Apabila seseorang menggantungkan ayat-ayat al-Qur'an (atau tulisan Allah, Nabi Muhammad dan sebagainya) di mobil dengan tujuan agar terhindar dari kecelakaan, maka perbuatan seperti ini haram. Lain halnya kalau Ayat-ayat Al Qur’an tsb digantungkan di mobil untuk mengingatkan kita selalu kepada Allah (termasuk pada saat mengemudi), tidak ada dalil yang melarangnya.

Contoh lain adalah menyimpan al-Qur'an ukuran super mini (yang untuk membacanya saja harus menggunakan kaca pembesar) di dompetnya, dengan tujuan menolak bahaya. Maka ini juga termasuk perbuatan yang haram. Hal ini bertentangan dengan tujuan diturunkannya Al-qur'an, yaitu untuk dibaca dan dijadikan pedoman hidup kita.

Adapun tulisan-tulisan arab yang tidak jelas maknanya (dikenal dengan sebutan rajah) dan biasa digantungkan di pintu-pintu rumah dengan tujuan untuk menolak bahaya (agar tidak kemasukan pencuri dan sebagainya), maka hal ini termasuk Syirik.

Rasulullah shallallahu 'alaihi wa sallam bersabda:

مَنْ تَعَلَّقَ شَيْئًا وُكِلَ إِلَيْهِ

"Barang siapa bersandar kepada sesuatu, maka ia akan disandarkan padanya." (HR Ahmad dan Trimidzi, dihasankan oleh Al Arna'uth).

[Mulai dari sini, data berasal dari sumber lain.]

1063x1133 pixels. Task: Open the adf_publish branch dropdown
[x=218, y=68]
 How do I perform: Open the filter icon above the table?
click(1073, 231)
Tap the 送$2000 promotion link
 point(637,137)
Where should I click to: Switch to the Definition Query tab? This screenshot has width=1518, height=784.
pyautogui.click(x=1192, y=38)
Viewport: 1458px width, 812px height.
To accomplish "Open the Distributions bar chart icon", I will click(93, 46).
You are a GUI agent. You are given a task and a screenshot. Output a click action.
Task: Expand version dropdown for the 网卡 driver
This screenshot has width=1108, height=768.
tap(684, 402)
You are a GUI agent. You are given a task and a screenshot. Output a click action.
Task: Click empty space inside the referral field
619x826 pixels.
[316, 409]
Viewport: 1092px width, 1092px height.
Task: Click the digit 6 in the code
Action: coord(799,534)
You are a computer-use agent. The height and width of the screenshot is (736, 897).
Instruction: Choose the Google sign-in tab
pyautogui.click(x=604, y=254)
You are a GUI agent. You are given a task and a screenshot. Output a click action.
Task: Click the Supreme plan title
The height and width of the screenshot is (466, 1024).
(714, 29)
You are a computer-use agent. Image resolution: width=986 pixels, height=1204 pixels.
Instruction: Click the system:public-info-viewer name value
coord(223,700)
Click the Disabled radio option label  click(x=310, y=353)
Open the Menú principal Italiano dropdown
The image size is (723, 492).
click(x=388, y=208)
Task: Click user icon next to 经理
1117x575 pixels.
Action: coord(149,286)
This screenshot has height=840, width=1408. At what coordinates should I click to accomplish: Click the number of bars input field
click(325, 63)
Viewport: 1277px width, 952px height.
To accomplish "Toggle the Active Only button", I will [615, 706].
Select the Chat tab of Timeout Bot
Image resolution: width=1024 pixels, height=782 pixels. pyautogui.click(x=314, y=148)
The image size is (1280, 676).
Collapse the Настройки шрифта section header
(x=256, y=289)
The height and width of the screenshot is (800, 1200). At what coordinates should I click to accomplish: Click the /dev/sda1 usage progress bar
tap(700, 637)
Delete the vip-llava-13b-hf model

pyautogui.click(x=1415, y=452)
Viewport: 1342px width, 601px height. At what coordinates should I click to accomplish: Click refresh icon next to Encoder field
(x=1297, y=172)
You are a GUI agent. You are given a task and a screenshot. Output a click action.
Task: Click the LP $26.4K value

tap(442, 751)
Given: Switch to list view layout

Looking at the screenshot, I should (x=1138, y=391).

Pada hadits ini, Rasulullah menjelaskan bahwa seseorang akan diserahkan kepada yang dia jadikan sandaran. Seorang muslim yang menyandarkan segala urusannya kepada Allah, maka Allah akan menolong, memudahkan dan mencukupi segala urusannya. Sebaliknya, orang yang bersandar kepada selain Allah (seperti bersandar pada jimat), maka Allah akan membiarkan orang tersebut dengan sandarannya, sehingga kita dapatkan orang-orang semacam ini hidupnya tidak pernah tenang. Dia hidup dengan kekhawatiran dan ketakutan. Dia takut apabila jimatnya hilang atau dicuri, dia kehilangan percaya diri ketika jimatnya tidak bersamanya. Sungguh hal ini merupakan suatu kerugian yang nyata.


Mohon maaf kepada para Ulama dan Pembaca sekalian. Seandainya tulisan saya ada yang salah, mohon diperbaiki dan sekiranya masih sangat kurang agar bisa ditambahkan. Niat saya semata-mata hanya demi memperbaiki perilaku Ummat. Semoga Allah menjadikan kita hamba-hamba-Nya yang menyandarkan segala urusan hanya kepada-Nya semata. Cukuplah Allah tempat kami menggantungkan segala sesuatu.